_Text under study_.
It was in 1949 that Elvin Stakman, president of the American Association for the Advancement of Science, issued the membership their marching orders: "Science cannot stop while ethics catches up."
And sure enough, from bombs to clones, the ethicists have generally kept to the rear of the scientific parade: they are the ones with the big brooms trying to restore order after the floats and the elephants go by.
Those brooms sweep slowly. Often, by the time the ethicists finish laying out facts and weighing relevant moral values, the worst of any given crisis has passed. But recently, those who work in medicine have moved closer to the fray: they staff acute-care hospitals and monitor events in real time, aiming for a little less retrospective philosophy and a little more damage control.
In this proactive spirit Howard Brody, a medical ethicist, has brought his discipline's tools to the relationship between the medical profession and the pharmaceutical industry. This problematic tangle of moral compromise (or triumphant health-promoting collaboration, depending on your point of view) has inspired several polemics by physicians in recent years, all of them straightforward indictments of the pharmaceutical industry and its for-profit webs.
Dr. Brody is also a physician, but he aims for the measured cadences of the ethicist instead, calmly laying out the relevant facts and then reasoning from basic principles to determine whether the medicine-pharmaceutical relationship, as it stands now, is an ethical one or not.

_Data excerpt_.

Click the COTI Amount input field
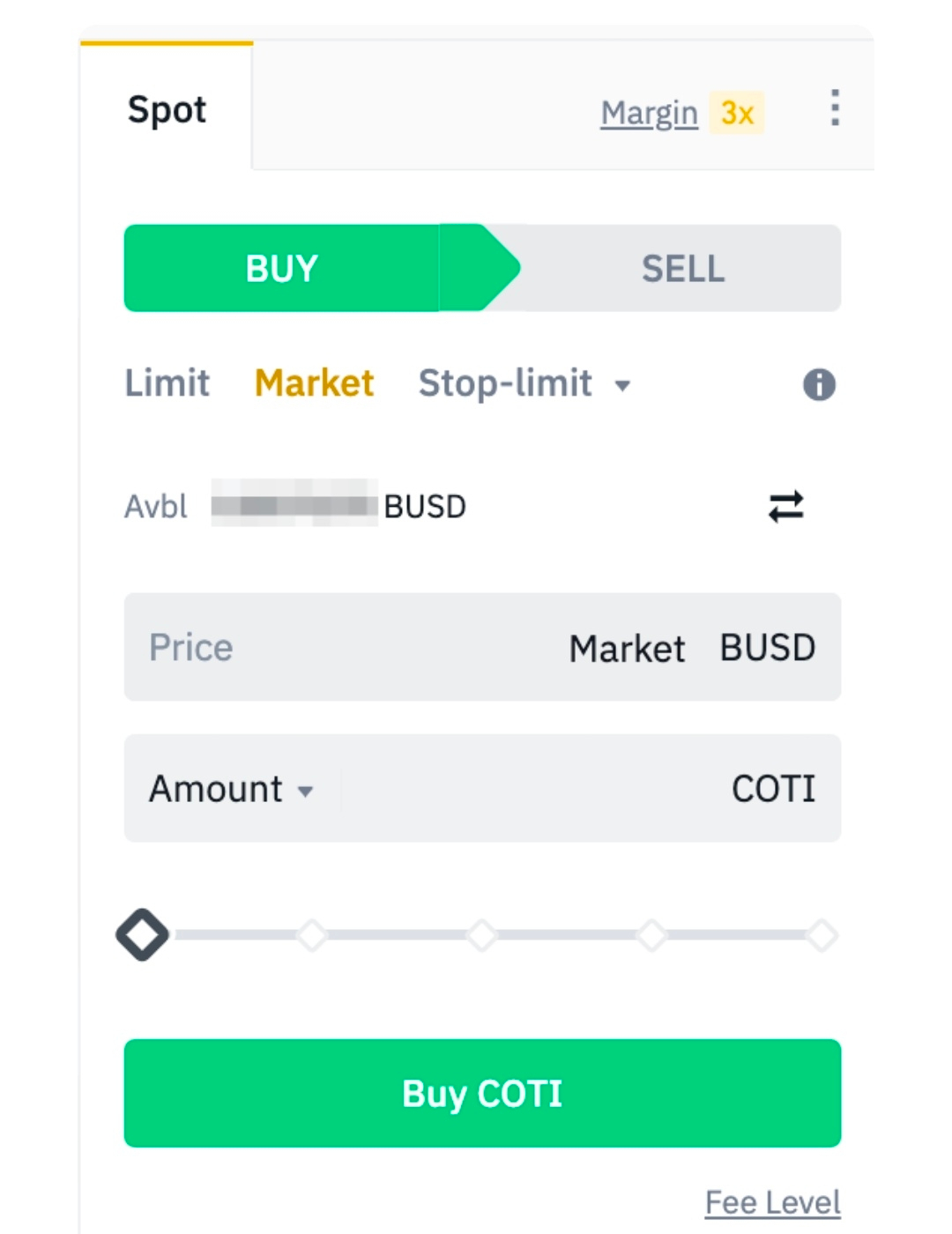The height and width of the screenshot is (1234, 952). point(529,789)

_Actions to take_.
A - Answer these from the text on medical ethics:
(i) What office did Elvin Stakman hold in 1949?
(ii) What kind of hospitals do those who work in medicine now staff?
(iii) Besides being a medical ethicist, what else is Howard Brody?
B - Output the text on medical ethics between "And sure enough, from" and "elephants go by.", inclusive.

_Expected responses_.
A -
(i) President of the American Association for the Advancement of Science
(ii) Acute-care hospitals
(iii) A physician

B -
And sure enough, from bombs to clones, the ethicists have generally kept to the rear of the scientific parade: they are the ones with the big brooms trying to restore order after the floats and the elephants go by.